#### Aim of the task
From the material below, copy out each line with the word "will" in it.

#### Data

|---|

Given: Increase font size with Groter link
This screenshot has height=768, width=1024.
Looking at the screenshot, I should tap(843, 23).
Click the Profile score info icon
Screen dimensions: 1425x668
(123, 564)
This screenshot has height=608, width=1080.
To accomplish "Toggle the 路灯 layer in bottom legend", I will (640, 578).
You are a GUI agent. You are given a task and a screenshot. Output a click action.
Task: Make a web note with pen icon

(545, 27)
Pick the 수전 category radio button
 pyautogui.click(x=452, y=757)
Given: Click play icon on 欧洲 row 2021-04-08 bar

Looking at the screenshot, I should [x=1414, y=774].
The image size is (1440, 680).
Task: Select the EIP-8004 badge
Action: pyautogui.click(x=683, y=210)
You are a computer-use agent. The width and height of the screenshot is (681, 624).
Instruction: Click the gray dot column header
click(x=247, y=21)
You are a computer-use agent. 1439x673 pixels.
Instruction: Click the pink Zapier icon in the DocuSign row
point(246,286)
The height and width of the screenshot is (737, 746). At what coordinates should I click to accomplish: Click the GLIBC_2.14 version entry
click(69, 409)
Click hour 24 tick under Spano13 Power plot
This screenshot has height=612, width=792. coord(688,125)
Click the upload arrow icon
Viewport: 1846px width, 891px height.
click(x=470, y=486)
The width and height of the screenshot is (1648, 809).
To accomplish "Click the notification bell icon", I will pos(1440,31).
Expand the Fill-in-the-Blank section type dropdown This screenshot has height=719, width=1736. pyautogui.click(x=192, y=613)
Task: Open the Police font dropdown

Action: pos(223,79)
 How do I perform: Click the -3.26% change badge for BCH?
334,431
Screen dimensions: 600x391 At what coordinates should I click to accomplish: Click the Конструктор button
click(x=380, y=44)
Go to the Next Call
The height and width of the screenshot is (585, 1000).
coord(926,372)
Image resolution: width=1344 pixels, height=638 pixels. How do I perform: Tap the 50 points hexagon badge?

|---|

#### Answer to this exercise
To accomplish "Toggle the 路灯 layer in bottom legend", I will (640, 578).
To accomplish "Click the notification bell icon", I will pos(1440,31).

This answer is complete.